Use of PCR-Restriction Fragment Length Polymorphism Analysis To Identify the Main New World Leishmania Species and Analyze Their Taxonomic Properties and Polymorphism by Application of the Assay to Clinical Samples

• Published in: Journal of Clinical Microbiology Vol. 44; no. 2; pp. 459 - 467
• Main Authors: Rotureau, Brice, Ravel, Christophe, Couppié, Pierre, Pratlong, Francine, Nacher, Mathieu, Dedet, Jean-Pierre, Carme, Bernard
• Format: Journal Article
• Language: English
• Published: Washington, DC American Society for Microbiology 01.02.2006
• Subjects: Animals; Biological and medical sciences; DNA, Protozoan - analysis; DNA, Protozoan - isolation & purification; DNA, Ribosomal Spacer - analysis; Fundamental and applied biological sciences. Psychology; Humans; Infectious diseases; Leishmania; Leishmania - classification; Leishmania - genetics; Leishmania - isolation & purification; Leishmaniasis, Cutaneous - diagnosis; Leishmaniasis, Cutaneous - parasitology; Medical sciences; Microbiology; Molecular Sequence Data; Parasitology; Polymerase Chain Reaction - methods; Polymorphism, Genetic; Polymorphism, Restriction Fragment Length; Sensitivity and Specificity; Sequence Analysis, DNA; Species Specificity; World; Kinetoplastida; Polymerase chain reaction; Protozoa; Restriction fragment length polymorphism; Microbiology; Leishmania; Genotype; New species; Identification
• ISSN: 0095-1137; 1098-660X; 1098-5530
• DOI: 10.1128/JCM.44.2.459-467.2006

At least 13 characterized Leishmania species are known to infect humans in South America. Five of these parasites are transmitted in the sylvatic ecotopes of the whole French Guianan territory and responsible for cutaneous leishmaniasis.
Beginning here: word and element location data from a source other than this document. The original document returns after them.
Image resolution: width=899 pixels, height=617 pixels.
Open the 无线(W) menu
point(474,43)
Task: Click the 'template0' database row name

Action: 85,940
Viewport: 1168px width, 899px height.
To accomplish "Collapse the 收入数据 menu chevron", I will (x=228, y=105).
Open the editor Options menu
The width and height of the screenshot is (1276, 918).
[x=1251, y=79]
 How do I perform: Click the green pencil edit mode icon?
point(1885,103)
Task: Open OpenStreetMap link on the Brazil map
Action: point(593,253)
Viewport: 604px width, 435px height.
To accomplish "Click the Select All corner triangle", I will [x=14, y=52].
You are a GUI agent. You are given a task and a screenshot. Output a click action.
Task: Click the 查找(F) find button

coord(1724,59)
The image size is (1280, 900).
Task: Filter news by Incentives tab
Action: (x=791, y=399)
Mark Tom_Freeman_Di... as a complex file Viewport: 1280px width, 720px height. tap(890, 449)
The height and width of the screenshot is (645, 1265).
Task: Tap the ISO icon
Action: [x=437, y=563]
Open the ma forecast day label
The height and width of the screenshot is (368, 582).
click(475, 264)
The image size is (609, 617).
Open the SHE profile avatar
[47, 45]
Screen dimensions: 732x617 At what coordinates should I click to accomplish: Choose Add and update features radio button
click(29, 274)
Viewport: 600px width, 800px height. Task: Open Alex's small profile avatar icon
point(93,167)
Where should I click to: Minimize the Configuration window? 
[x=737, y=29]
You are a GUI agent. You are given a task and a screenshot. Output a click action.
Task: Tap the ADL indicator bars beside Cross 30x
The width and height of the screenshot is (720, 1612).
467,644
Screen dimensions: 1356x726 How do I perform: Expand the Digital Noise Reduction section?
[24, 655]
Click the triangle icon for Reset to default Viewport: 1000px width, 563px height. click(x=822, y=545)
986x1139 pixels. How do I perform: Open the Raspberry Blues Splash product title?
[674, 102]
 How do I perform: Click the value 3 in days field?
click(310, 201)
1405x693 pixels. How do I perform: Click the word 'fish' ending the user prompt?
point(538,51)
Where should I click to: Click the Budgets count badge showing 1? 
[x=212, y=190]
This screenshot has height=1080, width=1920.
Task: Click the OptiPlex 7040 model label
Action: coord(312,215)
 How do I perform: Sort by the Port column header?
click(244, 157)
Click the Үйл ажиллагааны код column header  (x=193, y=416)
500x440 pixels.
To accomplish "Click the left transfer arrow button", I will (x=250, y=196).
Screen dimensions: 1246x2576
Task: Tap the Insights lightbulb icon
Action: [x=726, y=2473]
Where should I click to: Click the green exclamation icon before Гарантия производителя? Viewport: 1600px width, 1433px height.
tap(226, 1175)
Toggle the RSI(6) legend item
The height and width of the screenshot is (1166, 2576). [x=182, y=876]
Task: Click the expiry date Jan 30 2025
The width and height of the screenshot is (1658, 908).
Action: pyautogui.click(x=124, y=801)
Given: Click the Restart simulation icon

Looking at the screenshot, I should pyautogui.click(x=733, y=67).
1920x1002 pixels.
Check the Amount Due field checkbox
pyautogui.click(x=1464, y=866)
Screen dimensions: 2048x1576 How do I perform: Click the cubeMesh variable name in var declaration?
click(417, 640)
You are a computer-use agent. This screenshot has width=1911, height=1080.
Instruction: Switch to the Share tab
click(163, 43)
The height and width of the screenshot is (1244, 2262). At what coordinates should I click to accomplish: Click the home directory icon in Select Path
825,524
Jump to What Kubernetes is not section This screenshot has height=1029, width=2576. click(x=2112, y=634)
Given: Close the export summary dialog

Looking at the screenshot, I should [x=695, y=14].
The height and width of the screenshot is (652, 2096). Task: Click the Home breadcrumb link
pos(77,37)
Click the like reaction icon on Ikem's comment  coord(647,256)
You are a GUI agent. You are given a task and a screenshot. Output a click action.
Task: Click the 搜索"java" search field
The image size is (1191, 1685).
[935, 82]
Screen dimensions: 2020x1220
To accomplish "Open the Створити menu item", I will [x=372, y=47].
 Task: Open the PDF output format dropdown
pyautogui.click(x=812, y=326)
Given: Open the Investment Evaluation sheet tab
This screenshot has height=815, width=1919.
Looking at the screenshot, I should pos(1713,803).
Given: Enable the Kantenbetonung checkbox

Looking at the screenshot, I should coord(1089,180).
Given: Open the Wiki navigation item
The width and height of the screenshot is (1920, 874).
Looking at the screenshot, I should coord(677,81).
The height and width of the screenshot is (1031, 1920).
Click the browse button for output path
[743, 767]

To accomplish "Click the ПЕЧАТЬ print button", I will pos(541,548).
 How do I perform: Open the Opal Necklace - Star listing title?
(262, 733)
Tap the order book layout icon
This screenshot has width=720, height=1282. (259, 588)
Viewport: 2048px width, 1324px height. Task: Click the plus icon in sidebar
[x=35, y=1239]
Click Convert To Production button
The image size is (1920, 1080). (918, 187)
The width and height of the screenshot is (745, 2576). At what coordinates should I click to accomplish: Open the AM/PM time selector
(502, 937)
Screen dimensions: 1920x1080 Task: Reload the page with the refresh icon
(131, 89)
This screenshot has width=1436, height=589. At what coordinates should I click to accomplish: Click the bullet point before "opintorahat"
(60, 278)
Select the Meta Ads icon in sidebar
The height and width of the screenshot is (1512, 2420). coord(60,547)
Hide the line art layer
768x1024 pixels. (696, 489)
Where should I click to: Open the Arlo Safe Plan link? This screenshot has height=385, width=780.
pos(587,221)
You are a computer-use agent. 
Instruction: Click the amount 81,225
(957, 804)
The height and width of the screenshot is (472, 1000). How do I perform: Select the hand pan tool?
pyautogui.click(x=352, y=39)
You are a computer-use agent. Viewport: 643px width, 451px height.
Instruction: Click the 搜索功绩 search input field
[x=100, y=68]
For the diagnosis of cutaneous leishmaniasis, restriction fragment length polymorphism (RFLP) analyses have shown promising results. Thus, the end of the small subunit and internal transcribed spacer 1 of the rRNA genes were sequenced and targeted by PCR-RFLP analysis in the 10 main New World (NW) Leishmania species from the two subgenera. Then, the procedure was tested on 40 samples from patients with cutaneous leishmaniasis, and its results were compared with those of conventional methods. (i) The results of this simple genus-specific method were in agreement with those of previous isoenzyme analyses. (ii) This method distinguished the most medically relevant Leishmania species with only one enzyme (RsaI). (iii) This method could be performed directly on human biopsy specimens (sensitivity of 85.7%). Performing NW Leishmania species typing rapidly and easily in the field constitutes a very valuable improvement for detection of Leishmania spp. Revealing great diversity with several enzymes, this method could also be useful for taxonomic, ecological, and epidemiological studies in space and time.